The percentage of CD4+ lymphocytes that were activated or effector CD4+ cells, as determined by CD44+ CD62Llo surface marker expression, was lower only at day 7 in Ifng −/− mice when compared to WT (Figure S1c–f). The percentage of effector CD8+ lymphocytes was similar in both genotypes at all time points examined. The percentage of lung CD4+ lymphocytes that co‐expressed Foxp3 (percentage of total CD4+ cells that were Foxp3+) did not differ between genotypes but did increase at 7 days post LPS (Figure S1g).

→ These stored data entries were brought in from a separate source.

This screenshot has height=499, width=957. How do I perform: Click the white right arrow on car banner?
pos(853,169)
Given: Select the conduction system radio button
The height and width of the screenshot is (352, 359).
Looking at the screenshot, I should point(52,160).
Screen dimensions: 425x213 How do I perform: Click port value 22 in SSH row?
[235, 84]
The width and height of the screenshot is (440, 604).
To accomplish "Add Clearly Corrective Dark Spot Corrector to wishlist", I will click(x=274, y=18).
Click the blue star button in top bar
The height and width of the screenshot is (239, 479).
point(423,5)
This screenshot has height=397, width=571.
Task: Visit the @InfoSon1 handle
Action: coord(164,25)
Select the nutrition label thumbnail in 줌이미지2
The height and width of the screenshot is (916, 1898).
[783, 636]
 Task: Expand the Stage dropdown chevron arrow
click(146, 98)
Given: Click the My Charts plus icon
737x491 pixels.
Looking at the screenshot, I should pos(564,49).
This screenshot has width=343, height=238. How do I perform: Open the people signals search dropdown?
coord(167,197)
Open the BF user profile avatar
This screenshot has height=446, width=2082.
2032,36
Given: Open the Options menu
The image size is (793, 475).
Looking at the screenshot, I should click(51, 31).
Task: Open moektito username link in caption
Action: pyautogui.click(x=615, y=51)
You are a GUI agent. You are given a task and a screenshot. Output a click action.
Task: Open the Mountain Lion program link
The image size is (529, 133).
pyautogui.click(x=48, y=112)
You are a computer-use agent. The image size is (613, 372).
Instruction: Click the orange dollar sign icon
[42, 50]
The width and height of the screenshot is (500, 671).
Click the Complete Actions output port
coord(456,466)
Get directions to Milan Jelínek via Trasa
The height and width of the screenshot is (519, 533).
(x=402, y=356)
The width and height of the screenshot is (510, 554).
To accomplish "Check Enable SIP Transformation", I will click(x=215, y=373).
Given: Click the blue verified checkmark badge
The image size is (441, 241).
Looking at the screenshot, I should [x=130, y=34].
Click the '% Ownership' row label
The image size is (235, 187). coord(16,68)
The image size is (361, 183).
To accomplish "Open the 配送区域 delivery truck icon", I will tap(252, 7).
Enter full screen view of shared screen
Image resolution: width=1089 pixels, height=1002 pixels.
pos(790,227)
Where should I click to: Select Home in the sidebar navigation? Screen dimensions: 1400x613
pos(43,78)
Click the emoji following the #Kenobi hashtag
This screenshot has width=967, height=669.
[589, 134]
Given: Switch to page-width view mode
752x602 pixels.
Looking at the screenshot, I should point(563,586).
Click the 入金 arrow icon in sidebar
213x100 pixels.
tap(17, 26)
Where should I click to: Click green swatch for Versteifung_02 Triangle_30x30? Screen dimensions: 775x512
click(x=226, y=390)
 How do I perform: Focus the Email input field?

Interestingly, when the numbers and percentages of proliferating endothelial (CD31+) and epithelial (CD326+) cells were examined, Ifng −/− mice had increased total numbers of both CD31+ and CD326+ cells at day 7 post‐injury compared to WT mice (Figure S1h and k). The percentage and number of proliferating epithelial cells did not differ between genotypes; however, on day 4, the percentage and number of proliferating endothelial cells were higher in Ifng −/− mice compared to WT (Figure S1h–m). Curiously, both the percentage and the number of proliferating endothelial cells were higher in WT mice by Day 7, but this increase in proliferation and number occurred earlier in Ifng −/− mice by day 4 (Figure S1l and m). Taken together, this suggests that IFN‐γ has different effects on individual cell types.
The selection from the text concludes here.